▸ Exercise instructions
Repeat, please, only the lines from the top of the data down to the line with "Save the iphone"; include both of those lines.

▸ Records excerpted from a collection
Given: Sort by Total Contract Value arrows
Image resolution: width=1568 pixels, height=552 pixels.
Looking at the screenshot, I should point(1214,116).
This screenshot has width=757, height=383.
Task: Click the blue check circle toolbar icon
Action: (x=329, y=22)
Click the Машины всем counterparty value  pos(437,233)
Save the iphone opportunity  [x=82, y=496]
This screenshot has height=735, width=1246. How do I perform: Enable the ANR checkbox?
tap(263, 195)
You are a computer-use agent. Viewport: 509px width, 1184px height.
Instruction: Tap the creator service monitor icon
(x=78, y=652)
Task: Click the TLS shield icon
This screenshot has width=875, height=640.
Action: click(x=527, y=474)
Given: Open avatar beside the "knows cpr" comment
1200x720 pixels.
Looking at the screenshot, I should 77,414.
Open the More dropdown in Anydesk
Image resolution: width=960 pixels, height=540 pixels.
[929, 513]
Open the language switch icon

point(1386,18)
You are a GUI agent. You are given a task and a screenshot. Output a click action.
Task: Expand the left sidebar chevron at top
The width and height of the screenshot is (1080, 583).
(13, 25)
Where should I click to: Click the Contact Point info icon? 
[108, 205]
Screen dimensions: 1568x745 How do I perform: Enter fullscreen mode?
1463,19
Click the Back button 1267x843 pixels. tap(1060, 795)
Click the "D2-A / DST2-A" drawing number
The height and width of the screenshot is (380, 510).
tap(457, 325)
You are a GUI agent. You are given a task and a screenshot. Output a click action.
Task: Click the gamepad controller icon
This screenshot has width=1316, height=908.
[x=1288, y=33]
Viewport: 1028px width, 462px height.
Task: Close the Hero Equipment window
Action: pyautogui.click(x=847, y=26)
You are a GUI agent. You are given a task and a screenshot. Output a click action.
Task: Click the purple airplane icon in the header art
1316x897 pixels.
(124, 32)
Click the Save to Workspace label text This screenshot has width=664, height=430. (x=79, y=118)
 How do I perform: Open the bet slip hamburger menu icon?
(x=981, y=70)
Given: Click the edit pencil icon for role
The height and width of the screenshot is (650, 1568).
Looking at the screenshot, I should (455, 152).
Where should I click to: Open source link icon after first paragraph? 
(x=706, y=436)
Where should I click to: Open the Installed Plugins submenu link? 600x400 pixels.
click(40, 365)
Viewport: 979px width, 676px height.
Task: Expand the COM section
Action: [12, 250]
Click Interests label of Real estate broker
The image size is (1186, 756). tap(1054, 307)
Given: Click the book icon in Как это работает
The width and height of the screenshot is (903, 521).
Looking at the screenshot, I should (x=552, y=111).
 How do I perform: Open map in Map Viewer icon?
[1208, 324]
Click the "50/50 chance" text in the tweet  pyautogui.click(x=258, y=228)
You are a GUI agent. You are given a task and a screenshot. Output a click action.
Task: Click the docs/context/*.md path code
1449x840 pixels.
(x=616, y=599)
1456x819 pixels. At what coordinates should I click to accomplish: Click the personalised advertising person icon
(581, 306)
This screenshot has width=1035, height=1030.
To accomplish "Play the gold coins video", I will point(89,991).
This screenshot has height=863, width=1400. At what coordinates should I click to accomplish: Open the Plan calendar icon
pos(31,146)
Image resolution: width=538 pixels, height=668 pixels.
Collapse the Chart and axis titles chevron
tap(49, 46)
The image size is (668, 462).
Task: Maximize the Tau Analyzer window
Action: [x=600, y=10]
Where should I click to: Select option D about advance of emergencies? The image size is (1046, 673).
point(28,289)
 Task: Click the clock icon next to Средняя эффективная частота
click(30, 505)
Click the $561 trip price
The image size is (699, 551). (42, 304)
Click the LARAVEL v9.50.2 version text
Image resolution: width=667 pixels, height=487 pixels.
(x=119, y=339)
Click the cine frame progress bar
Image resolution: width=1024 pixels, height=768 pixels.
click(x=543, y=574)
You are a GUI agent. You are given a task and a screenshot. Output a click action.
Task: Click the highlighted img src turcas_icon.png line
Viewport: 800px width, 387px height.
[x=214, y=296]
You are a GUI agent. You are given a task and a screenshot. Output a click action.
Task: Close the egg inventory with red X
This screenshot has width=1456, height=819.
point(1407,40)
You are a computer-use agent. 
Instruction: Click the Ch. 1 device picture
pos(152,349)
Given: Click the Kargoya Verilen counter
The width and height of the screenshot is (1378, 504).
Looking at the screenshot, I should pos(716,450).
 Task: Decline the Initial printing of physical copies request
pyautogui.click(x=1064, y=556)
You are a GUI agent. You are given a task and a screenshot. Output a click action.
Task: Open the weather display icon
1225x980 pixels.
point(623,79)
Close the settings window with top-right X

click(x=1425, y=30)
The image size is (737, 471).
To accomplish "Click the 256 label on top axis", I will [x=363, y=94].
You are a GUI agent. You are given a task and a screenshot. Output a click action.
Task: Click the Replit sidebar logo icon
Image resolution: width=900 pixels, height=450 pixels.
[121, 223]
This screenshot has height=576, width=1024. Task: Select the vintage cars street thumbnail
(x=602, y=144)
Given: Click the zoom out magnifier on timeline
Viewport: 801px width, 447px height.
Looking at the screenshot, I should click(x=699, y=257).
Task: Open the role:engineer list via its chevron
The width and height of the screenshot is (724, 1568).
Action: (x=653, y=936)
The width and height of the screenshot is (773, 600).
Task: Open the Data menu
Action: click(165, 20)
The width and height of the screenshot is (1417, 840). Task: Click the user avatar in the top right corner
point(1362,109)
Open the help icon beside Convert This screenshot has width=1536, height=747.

▸ Reply to the exercise
Given: Sort by Total Contract Value arrows
Image resolution: width=1568 pixels, height=552 pixels.
Looking at the screenshot, I should point(1214,116).
This screenshot has width=757, height=383.
Task: Click the blue check circle toolbar icon
Action: (x=329, y=22)
Click the Машины всем counterparty value  pos(437,233)
Save the iphone opportunity  [x=82, y=496]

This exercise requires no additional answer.